Immediately after Makmud’s body was found, dozens of families from his village in Maguindanao Province fled to shelters. Tales of similar disappearances, murders and other human rights abuses across the oil and gas-rich wetlands in the region have triggered similar waves of displacement.
More than 1,500 families are camped out at a coconut plantation in Datu Odin Sinsuat town, making it the largest shelter for internal refugees in the province, said Nurhassim Abas, head of a local disaster agency.
HAMLETTING
“They feel much safer here because our community was further away from the conflict zone,” Abas said. “Soldiers seldom patrol this area and it is more accessible to humanitarian and aid agencies [for] delivery [of] food, medicines and other relief goods.”
Rebel factions seeking peace talks with the government say the military was forcing people to flee to a controlled area to deny Muslim guerrillas access to their support bases.
“That’s hamletting,” said Mohaqher Iqbal, a senior leader in the largest Muslim rebel group, the Moro Islamic Liberation Front (MILF).
He was referring to a military term that means the forced grouping of villagers in an effort to deny the enemy access to food, cash and other support.
“That’s clearly a human rights violation,” he said.
Muslim rights groups have noted that some army units now based in the south were transferred from provinces where communist rebels were active.
Many of the abuse cases documented in previous years have related to the crackdown on leftists.

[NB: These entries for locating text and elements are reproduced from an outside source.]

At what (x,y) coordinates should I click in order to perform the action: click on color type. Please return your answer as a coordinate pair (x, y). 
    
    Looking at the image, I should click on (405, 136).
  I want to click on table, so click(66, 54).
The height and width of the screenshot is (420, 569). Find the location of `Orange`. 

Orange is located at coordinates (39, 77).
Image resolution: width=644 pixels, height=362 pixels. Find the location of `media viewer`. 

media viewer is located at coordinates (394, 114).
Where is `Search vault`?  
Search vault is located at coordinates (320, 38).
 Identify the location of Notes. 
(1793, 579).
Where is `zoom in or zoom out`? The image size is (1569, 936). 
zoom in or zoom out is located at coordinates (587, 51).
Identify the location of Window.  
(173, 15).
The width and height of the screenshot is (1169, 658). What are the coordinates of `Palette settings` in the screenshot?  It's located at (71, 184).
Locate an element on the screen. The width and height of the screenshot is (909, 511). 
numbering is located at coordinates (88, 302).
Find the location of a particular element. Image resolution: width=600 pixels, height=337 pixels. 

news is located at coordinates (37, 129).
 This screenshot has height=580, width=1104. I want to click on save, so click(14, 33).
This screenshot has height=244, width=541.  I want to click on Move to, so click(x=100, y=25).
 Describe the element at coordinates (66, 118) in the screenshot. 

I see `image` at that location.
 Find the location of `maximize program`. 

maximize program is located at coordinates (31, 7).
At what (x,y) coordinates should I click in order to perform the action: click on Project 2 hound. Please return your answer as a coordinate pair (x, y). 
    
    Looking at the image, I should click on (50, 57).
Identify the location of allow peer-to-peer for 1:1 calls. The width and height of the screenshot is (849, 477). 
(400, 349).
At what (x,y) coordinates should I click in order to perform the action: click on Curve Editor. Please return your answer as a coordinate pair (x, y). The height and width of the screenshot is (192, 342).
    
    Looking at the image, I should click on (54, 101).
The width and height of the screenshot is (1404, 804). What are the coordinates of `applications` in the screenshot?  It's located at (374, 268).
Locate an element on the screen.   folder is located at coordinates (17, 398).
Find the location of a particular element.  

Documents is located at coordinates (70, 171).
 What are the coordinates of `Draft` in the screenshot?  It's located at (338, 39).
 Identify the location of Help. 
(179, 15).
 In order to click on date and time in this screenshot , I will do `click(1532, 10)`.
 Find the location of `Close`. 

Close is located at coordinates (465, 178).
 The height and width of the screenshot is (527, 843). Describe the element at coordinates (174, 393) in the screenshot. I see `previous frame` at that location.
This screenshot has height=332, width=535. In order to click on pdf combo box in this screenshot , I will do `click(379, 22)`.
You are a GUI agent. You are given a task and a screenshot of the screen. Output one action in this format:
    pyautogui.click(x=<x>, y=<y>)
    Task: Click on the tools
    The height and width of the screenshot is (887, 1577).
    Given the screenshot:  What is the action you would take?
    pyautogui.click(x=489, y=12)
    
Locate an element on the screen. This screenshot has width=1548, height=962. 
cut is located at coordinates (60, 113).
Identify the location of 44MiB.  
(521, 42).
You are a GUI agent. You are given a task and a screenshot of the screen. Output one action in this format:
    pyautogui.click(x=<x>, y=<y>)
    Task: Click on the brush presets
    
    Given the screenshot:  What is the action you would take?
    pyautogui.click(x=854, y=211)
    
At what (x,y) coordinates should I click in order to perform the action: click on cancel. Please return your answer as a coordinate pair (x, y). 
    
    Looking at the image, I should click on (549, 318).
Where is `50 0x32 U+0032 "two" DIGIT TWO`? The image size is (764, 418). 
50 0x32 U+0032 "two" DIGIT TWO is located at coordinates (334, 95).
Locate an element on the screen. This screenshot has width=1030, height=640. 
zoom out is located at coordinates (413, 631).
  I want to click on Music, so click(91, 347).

Lieutenant-Colonel Jonathan Ponce, spokesman of the army division operating in Maguindanao, dismissed reports of rising cases of rights violations as propaganda by the MILF.
ROGUE REBELS
“Our soldiers strictly respect human rights and observe the laws of armed conflict,” he said. “We are not trying to force the people to flee from their homes. In fact, we have been helping rebuild communities in areas where we restored peace and order.”
Ponce said the latest wave of displacement in Maguindanao was caused by rogue MILF rebels who have started to attack villages in search for food and other supplies.